Immediately after marrying, my grandmother Bertha began having daughters, a total that eventually reached nine, although only seven grew to maturity. My mother, Margarette, was the second of those girls. Grandpa Dick, as he later was known, was successful as a dredge boat captain and provided his large family with a spacious home and a relatively comfortable standard of living; so comfortable in fact, that often, and for extended occasions, Bertha was able to take in orphans or other children that, for whatever reason, could no longer be cared for by their parents. At various time she had in her home as many children who belonged to others as she did of her own. Eventually, one of those would become the son she had always wanted.

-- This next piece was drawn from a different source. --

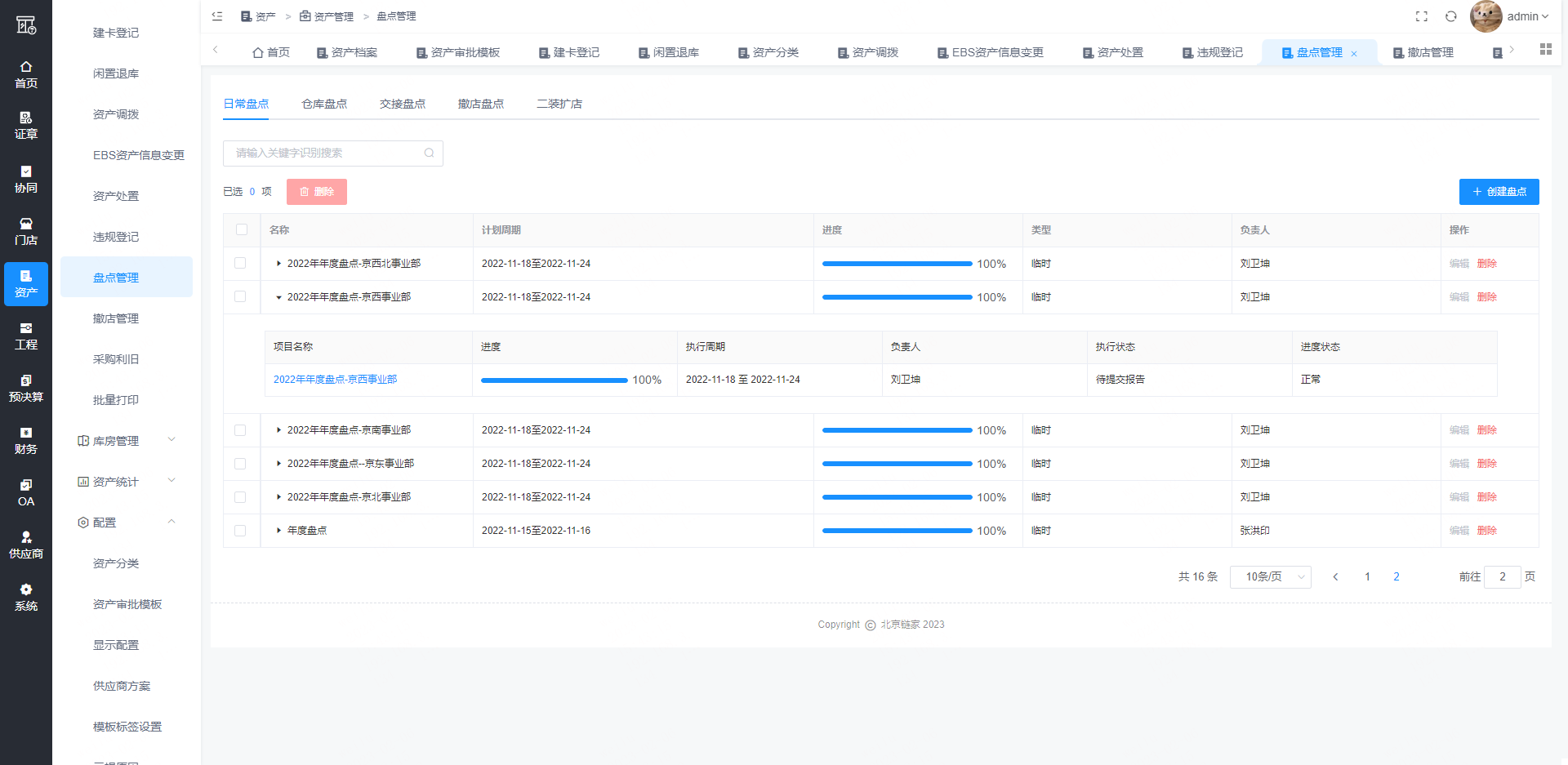Toggle the select-all checkbox in table header
Viewport: 1568px width, 765px height.
coord(242,230)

Captain Dick’s work responsibilities caused him to be gone for extended durations, usually several months or more, without ever returning home. It often was said, and not entirely in jest, that he came home only often and long enough to father another child. When he did come home, his long absences served to make him very remote from his children. My mother would sometimes lament that she could not recall that he ever kissed or told her that he loved her. She related how on one occasion when her father was expected home later that evening, she and her twin sister, Helen, made a pact that “this time they were going to run up and hug him, and kiss him on his cheek.” But in spite of their pledge, she lamented, when he presented himself to his children, his attitude was so aloof that neither of the twins, or any of their sisters, could muster the courage to ask for his affection ...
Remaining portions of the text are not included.